When people say, following such an event, that ‘it was an act of evil’, what do they mean? Even if the category of evil is evoked over and above badness or wrongness, there may be different understandings of its distinction from these categories. Is evil different in kind, that is, is it qualitatively different, from an act that is just morally wrong, or may be described as bad? If that is the case, then there must be some element an evil act possesses that an act that is simply morally wrong does not. Yet it has not been easy for philosophers to pinpoint what that element is. It has been suggested, for example, by Hillel Steiner in his article “Calibrating Evil” that the quality present in an evil act that is not present in an act of ‘ordinary wrong’ is that of the pleasure derived by the perpetrator from the act. On the other hand, it could be argued that evil is quantitatively different from acts of ordinary badness, and that as a moral category it serves to amplify our understanding of the moral terribleness of an action.   

Regardless of your metaphysical commitments on these questions, a reason for turning to the concept of evil in moral philosophy is that the moral categories of ‘wrong’ and ‘bad’ are at times not enough to capture the moral significance of horrors which seem to go beyond the limits of those concepts. Hannah Arendt famously wrote about the concept of evil, in the context of her report on the trial of Adolf Eichmann, one of the chief architects, and bureaucrats, of the Jewish Holocaust. (As it happens, both her theory and her source material seem to be relevant here.) Arendt employed the idiom ‘evil beyond vice’ to name a kind of radical evil, one she saw as coming to fruition in the horrors of the Nazi death camps and the ‘final solution’. She analyzes evil of that nature as being a form of wrongdoing that cannot be captured by other moral concepts; that involves making human beings superfluous and that is not done for humanly understandable motives like self-interest.

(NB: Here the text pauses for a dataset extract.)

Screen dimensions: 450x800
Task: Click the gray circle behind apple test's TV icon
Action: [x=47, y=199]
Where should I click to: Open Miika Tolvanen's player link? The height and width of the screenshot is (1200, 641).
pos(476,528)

Though a great deal of philosophical ethics is normative – gives us the tools to discern in a variety of situations, right from wrong and good from bad – following an event like the Christchurch massacre it seems that the role of ethics becomes partly a descriptive one – so that we use moral concepts to come to terms with, and face honestly up to, the terribleness of such events.

The paradigm for evil since the Second World War is the horror of the Nazi regime and the Jewish holocaust. It is very disturbing that there is a link, and not an incidental one, between that paradigm of evil and the motivations of the evil of the Christchurch shooter. White nationalism is white supremacy and white supremacy is neo-Nazism. There are ample pictures on the internet of the groups with which the Christchurch shooter identified, and countless groups like them, showing people displaying swastikas and doing the Nazi salute. Even the United States president Donald Trump ostensibly claimed that there were ‘fine people’ marching with torches in a white supremacist rally in Charlottesville in 2018.

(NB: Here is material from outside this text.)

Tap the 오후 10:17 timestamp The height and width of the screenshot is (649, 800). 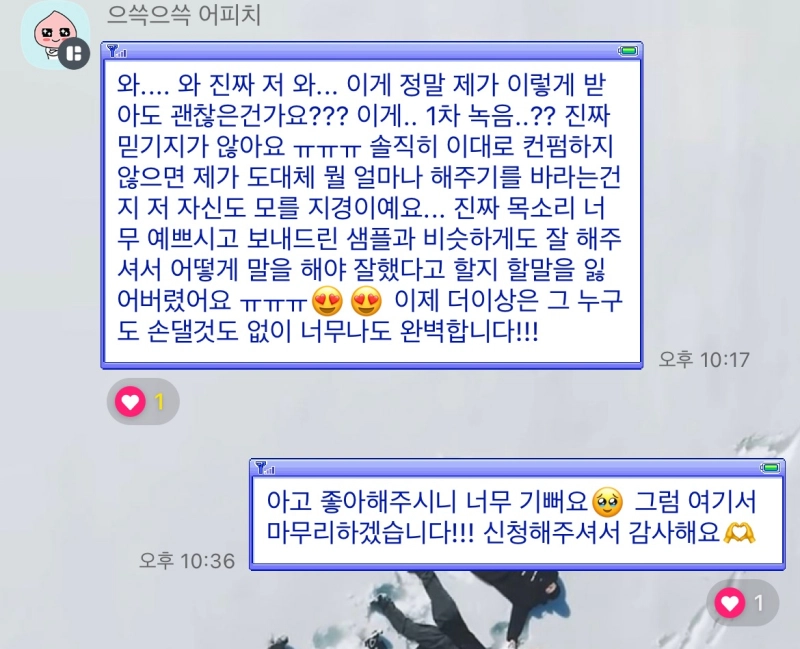[704, 360]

Calling this an act of evil may, or may by some using that designation, be meant to distance it or cut it off from factors which the speaker has a reason to be defensive about. Yet there is no reason to accept the implication that an evil act is an act that occurs in isolation from social and political forces. Matters of causality are difficult, and almost always opaque. Not every individual engaged in nationalist chat rooms or racist conspiracy theories will commit an atrocity, but the discussions in those spaces will foment and galvanize the hatred. And every politician’s casually nationalist or off-handed racist statement or policy adds to the normalization of the same sorts of messages that white supremacists promote. All of this matters because it will help create the atmosphere for such unspeakable acts of evil to take place.